Happiest Season (2020)
Director: Clea DuVall
Screenwriter: Clea DuVall, Mary Holland
Starring: Kristen Stewart, Mackenzie Davis, Alison Brie, Aubrey Plaza, Dan Levy, Mary Holland, Victor Garber, Mary Steenburgen
Happiest Season may not be the first Christmas film to explore the lives of LGBT characters – think The Family Stone and Netflix’s Let It Snow – but it has been one of the first to be marketed towards a mainstream audience. Here, Kristen Stewart, with her Charlie’s Angels undercut, ‘San Junipero’ actor Mackenzie Davis and Ingrid Goes West star Aubrey Plaza are the perfect ingredients for the wholesome gay old time.
We meet Harper (Davis) and Abby (Stewart) on a candy cane walk. Harper loves Christmas and, because all couples must be odd couples, Abby is not as much of a fan. We learn very early on that this is of course due to a tragic but obvious backstory of both of her parents being dead. Nevertheless, Harper wants Abby to understand the joy of Christmas and so invites her to her family home for the holidays. All is well for this Christmas romantic comedy, the opening sequence being like the happily ever after to another film. There’s just one issue… Harper isn’t out.
This is where the film goes downhill.
In Happiest Season, the coming out narrative is used to excuse the behaviour of the lead character, and Harper’s behaviour can not be excused. Not only does she hide herself from her family (which is okay of course), but she lies to Abby about this and asks Abby to hide her true authentic self.
Harper spends the majority of the run time ignoring Abby and flirting with her ex boyfriend. It doesn’t help that there is zero chemistry between our two leads and that the main point of tension is Abby being treated poorly by everyone in Harper’s family – especially by Harper’s mother, played by Mary Steenburgen. Steenburgen often plays the loving, kind Christmas mother (think Elf and Step Brothers), but in Happiest Season she is the ultimate First Lady supporting her husband’s campaign for town Mayor, and has no time to entertain Harper’s ‘friend’, often making cruel orphan jibes and excluding her from the family. In addition, the children of Harper’s sister Sloane (Brie) get Abby arrested. At no point is it clear as to why Abby is even with Harper, and given the couple’s lack of backstory and on-screen chemistry, you find yourself wishing for Abby to leave her disrespectful partner, especially after being treated so poorly. This wish is only made greater by the presence of Aubrey Plaza as Harper’s high school girlfriend Riley, who forms a much more convincing bond with Abby; Plaza and Stewart displaying a real chemistry that is otherwise lacking from the film.

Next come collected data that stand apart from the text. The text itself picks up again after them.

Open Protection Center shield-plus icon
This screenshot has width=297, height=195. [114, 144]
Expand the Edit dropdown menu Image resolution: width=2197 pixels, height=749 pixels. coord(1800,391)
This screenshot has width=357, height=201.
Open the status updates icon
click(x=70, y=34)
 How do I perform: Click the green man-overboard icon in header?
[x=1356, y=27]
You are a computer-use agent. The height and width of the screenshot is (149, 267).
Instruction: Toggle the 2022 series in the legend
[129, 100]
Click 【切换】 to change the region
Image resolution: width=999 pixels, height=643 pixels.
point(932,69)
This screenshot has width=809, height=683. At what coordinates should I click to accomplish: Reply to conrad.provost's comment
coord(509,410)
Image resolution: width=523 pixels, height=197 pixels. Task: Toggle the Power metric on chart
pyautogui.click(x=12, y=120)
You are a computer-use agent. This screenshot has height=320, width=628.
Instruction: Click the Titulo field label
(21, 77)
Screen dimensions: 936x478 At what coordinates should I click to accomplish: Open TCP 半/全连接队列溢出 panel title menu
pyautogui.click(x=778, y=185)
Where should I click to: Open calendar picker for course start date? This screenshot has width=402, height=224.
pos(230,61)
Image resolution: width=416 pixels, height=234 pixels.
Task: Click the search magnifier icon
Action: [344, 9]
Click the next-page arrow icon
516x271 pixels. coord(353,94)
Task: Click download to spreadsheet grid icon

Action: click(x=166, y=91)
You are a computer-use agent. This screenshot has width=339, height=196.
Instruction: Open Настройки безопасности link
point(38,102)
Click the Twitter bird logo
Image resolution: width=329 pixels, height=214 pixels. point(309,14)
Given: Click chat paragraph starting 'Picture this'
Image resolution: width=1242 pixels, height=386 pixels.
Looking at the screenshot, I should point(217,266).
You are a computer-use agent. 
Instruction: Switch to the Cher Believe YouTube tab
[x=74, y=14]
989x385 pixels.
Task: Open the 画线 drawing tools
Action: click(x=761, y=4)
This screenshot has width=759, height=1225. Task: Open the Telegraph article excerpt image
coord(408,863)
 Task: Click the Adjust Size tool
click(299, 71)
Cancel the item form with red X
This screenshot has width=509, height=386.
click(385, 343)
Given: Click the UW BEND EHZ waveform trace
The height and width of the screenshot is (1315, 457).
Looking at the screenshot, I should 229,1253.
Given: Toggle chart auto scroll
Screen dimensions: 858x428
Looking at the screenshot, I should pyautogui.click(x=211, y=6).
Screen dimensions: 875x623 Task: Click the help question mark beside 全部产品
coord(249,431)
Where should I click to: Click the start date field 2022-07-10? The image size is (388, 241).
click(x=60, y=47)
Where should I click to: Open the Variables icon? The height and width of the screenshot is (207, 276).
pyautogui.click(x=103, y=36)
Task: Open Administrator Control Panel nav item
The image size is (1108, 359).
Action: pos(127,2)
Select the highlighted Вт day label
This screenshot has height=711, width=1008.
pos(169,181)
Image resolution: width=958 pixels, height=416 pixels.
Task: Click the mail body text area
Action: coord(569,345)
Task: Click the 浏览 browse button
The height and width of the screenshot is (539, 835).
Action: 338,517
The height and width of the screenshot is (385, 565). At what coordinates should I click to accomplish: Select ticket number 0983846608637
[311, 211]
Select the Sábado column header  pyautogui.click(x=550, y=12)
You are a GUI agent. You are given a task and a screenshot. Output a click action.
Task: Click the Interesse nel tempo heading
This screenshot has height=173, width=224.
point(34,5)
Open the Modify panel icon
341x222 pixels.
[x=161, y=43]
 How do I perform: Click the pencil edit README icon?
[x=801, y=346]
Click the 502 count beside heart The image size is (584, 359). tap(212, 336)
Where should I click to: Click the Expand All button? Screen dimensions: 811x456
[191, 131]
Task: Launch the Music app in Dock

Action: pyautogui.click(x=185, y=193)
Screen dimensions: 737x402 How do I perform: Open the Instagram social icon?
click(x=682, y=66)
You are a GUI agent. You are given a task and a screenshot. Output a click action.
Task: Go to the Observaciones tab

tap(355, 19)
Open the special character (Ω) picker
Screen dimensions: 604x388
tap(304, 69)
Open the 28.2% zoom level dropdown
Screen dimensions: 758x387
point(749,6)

The central “hidden lover” narrative is not new to LGBT films, nor LGBT Christmas films, with almost precisely the same narrative being seen in Make the Yuletide Gay (2009), where a college student takes his boyfriend home for the holidays and they pretend to be roommates as the lead character isn’t out to his parents yet. The crucial difference between the two films is how Make the Yuletide Gay’s lead character Olaf (yes, that is his real name) is respectful of Nathan, whilst the same can’t always be said of Harper.
Happiest Season’s coming out narrative is therefore damaging in three key ways…
Firstly, it suggests that if you are an Abby you simply have to deal with how your partner treats you because they are in the closet.
Secondly, if you are a Harper, you will only be happy once you’re out.
Thirdly, and most damaging of all, Happiest Season places so much emphasis on the coming out to one’s parents, whereas in reality coming out is constant and continuous.
That’s not to say that Happiest Season isn’t without typical holiday movie charm. Perhaps the standout addition is Harper’s other sister Jane (Holland – who also co-wrote the screenplay). Jane is overlooked as the third sister, yet all she wants is for everyone around her to be happy. She is seemingly the only family member with a heart of gold, spending one hundred hours on her White Elephant (Secret Santa) present. Abby’s best friend and comic relief (Levy), is also a breath of fresh air – he might not be able to look after fish but he is seemingly the only person who cares about Abby. Sadly, this pair are not enough to save the film.
Despite some redeeming features, Happiest Season is not a modern Christmas classic. As a community we need less toxic representation, especially when dealing with the process of coming out, and ultimately Happiest Season is not the LGBT holiday film we were promised nor the one we deserve.